Sandia OpenSHMEM is an implementation of the OpenSHMEM specification over multiple Networking APIs, including Portals 4, the Open Fabric Interface (OFI), and UCX. Please click on the Wiki tab for help with building and using SOS.
Other
61 stars 53 forks source link

SHMEM_TEAM_SPLIT_STRIDED expects global stride instead of relative stride? #1151

Open zhongchen530 opened 5 days ago

zhongchen530 commented 5 days ago

The function SHMEM_TEAM_SPLIT_STRIDED takes in a parent team, start, size, and stride argument to produce a new team. I would expect in this case the stride to be relative to the parent team. However, what I observed was that it expects the stride to be relative to the SHMEM_TEAM_WORLD instead.

For instance if number of PEs is 6, meaning SHMEM_TEAM_WORLD : {0,1,2,3,4,5}.

shmem_team_split_strided(SHMEM_TEAM_WORLD, 0, 2, 3, NULL, 0, &new_team);

would result in

new_team : {0,2,4} where numbering is relative to SHMEM_TEAM_WORLD

If I again call

shmem_team_split_strided(new_team, 0, 2, 2, NULL, 0, &another_team);

this would result in

another_team : {0, 2} where numbering is relative to SHMEM_TEAM_WORLD

The stride is still relative to the SHMEM_TEAM_WORLD team, not the parent team new_team passed as argument into the function.

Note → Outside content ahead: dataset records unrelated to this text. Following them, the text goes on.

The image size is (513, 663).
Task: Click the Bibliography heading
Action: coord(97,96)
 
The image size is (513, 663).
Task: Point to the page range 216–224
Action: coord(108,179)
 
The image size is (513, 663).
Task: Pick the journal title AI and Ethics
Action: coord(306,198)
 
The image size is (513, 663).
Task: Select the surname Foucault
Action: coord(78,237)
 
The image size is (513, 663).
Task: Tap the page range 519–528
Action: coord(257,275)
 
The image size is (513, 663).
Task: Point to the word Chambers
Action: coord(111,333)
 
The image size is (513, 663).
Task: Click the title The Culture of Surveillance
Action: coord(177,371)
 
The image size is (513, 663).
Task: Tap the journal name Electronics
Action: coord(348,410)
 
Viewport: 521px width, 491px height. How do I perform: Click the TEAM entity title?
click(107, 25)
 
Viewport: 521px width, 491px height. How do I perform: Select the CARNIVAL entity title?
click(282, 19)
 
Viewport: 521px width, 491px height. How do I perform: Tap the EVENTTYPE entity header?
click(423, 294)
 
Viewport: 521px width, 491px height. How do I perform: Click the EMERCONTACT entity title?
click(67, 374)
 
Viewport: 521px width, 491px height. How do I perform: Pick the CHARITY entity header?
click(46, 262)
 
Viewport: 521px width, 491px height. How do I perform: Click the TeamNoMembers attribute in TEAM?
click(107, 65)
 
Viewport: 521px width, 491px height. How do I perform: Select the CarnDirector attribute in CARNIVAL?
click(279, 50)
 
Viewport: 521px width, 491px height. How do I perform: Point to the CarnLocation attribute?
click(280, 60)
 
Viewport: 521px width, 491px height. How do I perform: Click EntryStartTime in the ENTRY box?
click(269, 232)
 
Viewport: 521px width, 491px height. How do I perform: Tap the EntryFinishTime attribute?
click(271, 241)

If the stride was relative to new_team, we would expect {0,4} instead.

Is this an intended behavior or is it a bug?

All numbering used to denote a PE is relative to SHMEM_TEAM_WORLD.

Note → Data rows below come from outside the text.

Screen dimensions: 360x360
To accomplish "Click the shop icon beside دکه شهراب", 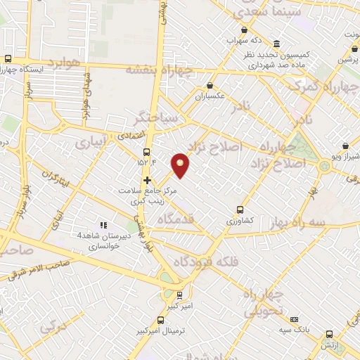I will pyautogui.click(x=244, y=30).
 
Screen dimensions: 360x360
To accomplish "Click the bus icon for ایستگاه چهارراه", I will pyautogui.click(x=8, y=59).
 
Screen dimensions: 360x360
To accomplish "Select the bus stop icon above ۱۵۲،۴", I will pyautogui.click(x=146, y=152).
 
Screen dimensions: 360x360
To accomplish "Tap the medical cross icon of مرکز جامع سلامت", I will pyautogui.click(x=146, y=180).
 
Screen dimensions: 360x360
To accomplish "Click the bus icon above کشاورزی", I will pyautogui.click(x=240, y=209).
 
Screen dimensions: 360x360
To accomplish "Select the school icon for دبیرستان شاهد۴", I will pyautogui.click(x=103, y=225).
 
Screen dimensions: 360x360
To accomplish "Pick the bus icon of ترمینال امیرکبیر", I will pyautogui.click(x=179, y=296).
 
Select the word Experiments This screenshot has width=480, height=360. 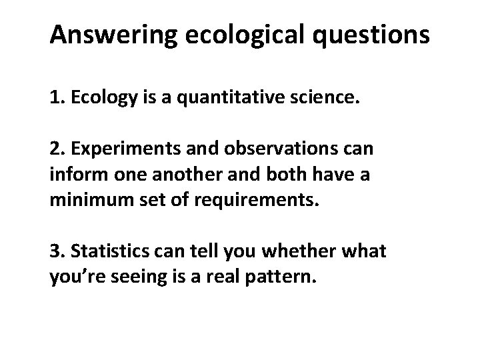[117, 149]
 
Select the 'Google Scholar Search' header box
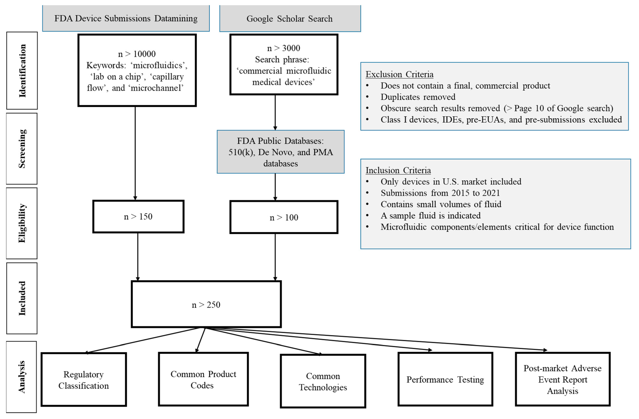tap(290, 18)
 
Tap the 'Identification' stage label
tap(22, 71)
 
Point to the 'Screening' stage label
tap(22, 149)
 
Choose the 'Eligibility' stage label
tap(22, 223)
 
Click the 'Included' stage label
tap(22, 298)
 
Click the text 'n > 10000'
tap(137, 54)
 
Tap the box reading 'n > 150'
tap(138, 216)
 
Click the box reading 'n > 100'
tap(284, 217)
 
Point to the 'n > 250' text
tap(206, 305)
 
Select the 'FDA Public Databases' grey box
tap(281, 152)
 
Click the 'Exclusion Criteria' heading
tap(400, 74)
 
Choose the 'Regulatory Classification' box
tap(84, 379)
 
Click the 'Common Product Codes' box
tap(203, 379)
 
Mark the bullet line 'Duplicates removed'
tap(411, 97)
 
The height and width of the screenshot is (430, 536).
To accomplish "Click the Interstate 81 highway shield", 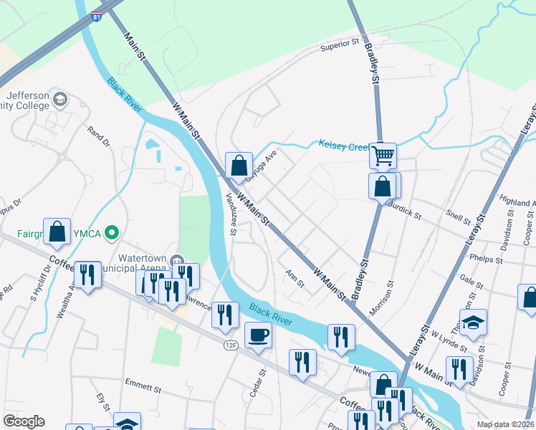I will pos(96,16).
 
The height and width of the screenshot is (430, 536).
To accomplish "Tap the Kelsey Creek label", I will pos(344,146).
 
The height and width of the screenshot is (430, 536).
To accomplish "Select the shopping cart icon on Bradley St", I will pos(383,156).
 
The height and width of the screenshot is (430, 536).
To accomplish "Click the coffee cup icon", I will pos(258,335).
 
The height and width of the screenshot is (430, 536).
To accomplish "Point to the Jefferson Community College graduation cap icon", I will pos(61,98).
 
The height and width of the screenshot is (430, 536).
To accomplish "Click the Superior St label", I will pos(339,45).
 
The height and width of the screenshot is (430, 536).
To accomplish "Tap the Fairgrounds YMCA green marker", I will pos(111,232).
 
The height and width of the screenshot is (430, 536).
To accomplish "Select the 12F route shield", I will pos(230,345).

davidozog commented 5 days ago

What a great question @zhongchen530 - thank you.

I believe the SOS implementation is correct, but I understand the confusion. Here is how I think of the team split semantic in terms of your example above:

Yes, the split of SHMEM_TEAM_WORLD into new_team results in the following global PEs making up new_team:

new_team : {0,2,4}

However, the OpenSHMEM specification says the following:

PEs in a newly created team are consecutively numbered starting with PE number 0. PEs are ordered by their PE number in the parent team. Team-relative PE numbers can be used for point-to-point operations through team-based contexts...

However, within the new_team, the team-relative PE numbering is actually:

new_team : {0,1,2}

The specification example for shmem_team_create_ctx illustrates how this works, and kinda how it can be useful.

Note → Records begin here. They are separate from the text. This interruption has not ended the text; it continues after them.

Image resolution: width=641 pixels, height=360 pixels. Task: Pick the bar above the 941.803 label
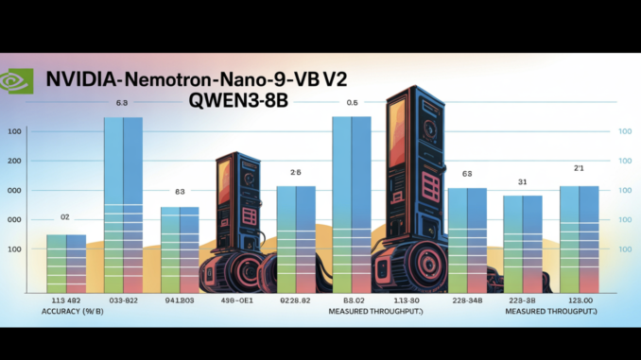click(x=180, y=249)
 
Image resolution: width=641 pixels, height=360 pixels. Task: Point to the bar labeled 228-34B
click(x=466, y=240)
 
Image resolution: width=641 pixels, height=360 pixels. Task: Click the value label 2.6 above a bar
click(x=295, y=173)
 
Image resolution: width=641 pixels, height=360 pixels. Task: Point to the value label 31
click(x=522, y=181)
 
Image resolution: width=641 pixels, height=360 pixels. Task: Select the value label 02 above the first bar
click(x=65, y=218)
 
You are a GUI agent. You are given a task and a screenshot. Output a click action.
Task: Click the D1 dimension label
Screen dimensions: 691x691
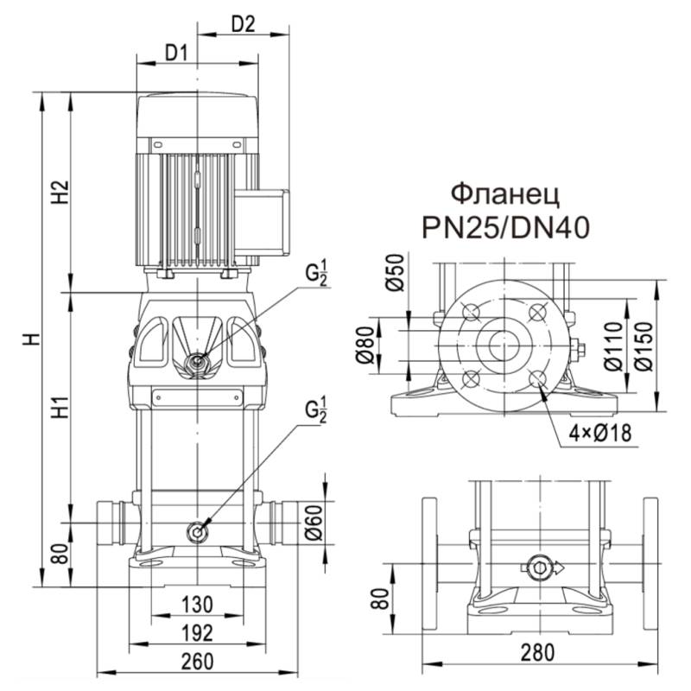176,54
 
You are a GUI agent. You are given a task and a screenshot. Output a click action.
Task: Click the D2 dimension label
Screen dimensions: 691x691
244,24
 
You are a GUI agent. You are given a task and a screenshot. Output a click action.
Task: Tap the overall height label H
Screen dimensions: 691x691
31,338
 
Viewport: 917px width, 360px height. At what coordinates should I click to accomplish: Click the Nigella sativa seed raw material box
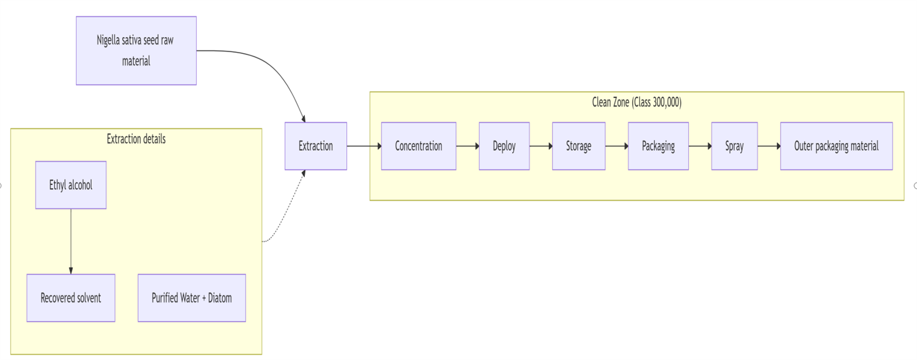click(136, 50)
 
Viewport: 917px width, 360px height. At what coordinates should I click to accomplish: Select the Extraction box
click(315, 146)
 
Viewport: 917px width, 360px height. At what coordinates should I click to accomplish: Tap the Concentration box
click(418, 146)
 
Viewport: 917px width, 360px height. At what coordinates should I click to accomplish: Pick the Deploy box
click(504, 146)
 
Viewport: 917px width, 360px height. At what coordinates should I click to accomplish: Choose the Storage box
click(578, 146)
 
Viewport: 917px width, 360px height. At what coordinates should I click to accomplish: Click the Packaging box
click(658, 146)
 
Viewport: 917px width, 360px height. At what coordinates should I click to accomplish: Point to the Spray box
click(734, 146)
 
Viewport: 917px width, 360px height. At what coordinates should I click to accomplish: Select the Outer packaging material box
click(836, 146)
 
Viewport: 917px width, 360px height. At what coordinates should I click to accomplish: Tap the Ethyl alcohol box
click(70, 185)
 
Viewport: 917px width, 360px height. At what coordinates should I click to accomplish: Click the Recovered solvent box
click(70, 298)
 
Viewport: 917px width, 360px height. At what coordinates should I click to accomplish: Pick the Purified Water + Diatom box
click(191, 298)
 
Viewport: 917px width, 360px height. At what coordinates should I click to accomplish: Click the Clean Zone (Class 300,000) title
click(637, 103)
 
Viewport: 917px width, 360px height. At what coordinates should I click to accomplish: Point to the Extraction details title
click(136, 139)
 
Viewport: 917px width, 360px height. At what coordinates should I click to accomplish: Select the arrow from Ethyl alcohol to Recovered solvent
click(71, 241)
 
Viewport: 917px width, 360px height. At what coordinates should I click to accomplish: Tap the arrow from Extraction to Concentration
click(363, 146)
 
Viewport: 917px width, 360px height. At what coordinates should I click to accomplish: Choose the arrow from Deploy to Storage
click(540, 146)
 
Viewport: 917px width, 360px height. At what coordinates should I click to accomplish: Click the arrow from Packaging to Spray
click(699, 146)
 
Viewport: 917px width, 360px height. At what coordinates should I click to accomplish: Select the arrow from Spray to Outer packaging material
click(769, 146)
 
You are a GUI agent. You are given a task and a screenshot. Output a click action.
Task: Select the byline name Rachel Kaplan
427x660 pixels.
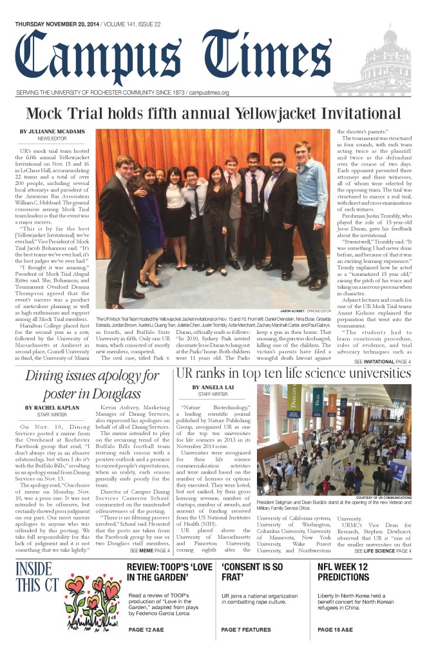[48, 407]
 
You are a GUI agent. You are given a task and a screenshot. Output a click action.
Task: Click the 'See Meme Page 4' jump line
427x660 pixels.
[150, 551]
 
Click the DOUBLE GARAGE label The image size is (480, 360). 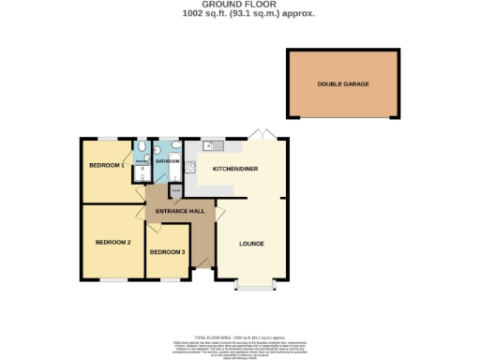[x=343, y=84]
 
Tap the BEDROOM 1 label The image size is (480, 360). [x=107, y=165]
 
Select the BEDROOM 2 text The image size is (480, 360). [x=112, y=242]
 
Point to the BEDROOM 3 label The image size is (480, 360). [x=168, y=252]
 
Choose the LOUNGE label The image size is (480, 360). [x=251, y=244]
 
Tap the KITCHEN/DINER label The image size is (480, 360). [x=235, y=169]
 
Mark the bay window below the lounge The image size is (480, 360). [x=250, y=286]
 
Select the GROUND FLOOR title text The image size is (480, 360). [x=239, y=5]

As a example for demonstration, if you did the following:

shmem_team_create_ctx(new_team, 0, &new_ctx);  // assume this is successful
if ( shmem_team_my_pe(new_team) == 1 ) {
    shmem_put(new_ctx, dest, source, nelems, 2);     // This means global PE 2 puts to PE 4 on the world team!
}

So with respect to the world team indexing, PE 2 does a put to PE 4. But with respect to the team-relative indexing, PE 1 in new_team is doing a put to PE 2 in new_team.

This means that in your example, the (start, stride, size) split of (0, 2, 2) will result in:

another_team = {0,4} with respect to the world team, but actually within team-relative numbering it's still:

another_team = {0,1}

Does that help?

Please let me know if you know of any other OpenSHMEM implementations that do not work like this... I believe this is the correct behavior, but there may be room for improvement in how the specification explains this.

I'm adding a some more eyes who might be interested and can ensure I'm not mistaken: @wrrobin @lstewart @wokuno

davidozog commented 5 days ago

@zhongchen530 - Oops! I had to write all that to see that maybe SOS does not behave how I described, and you found an issue. Will investigate..

zhongchen530 commented 4 days ago

@zhongchen530 - Oops! I had to write all that to see that maybe SOS does not behave how I described, and you found an issue. Will investigate..

Yes, your explanation above is what I initially expected, but it doesn't behave that way. Instead, another_team is observed to be {0,2} instead.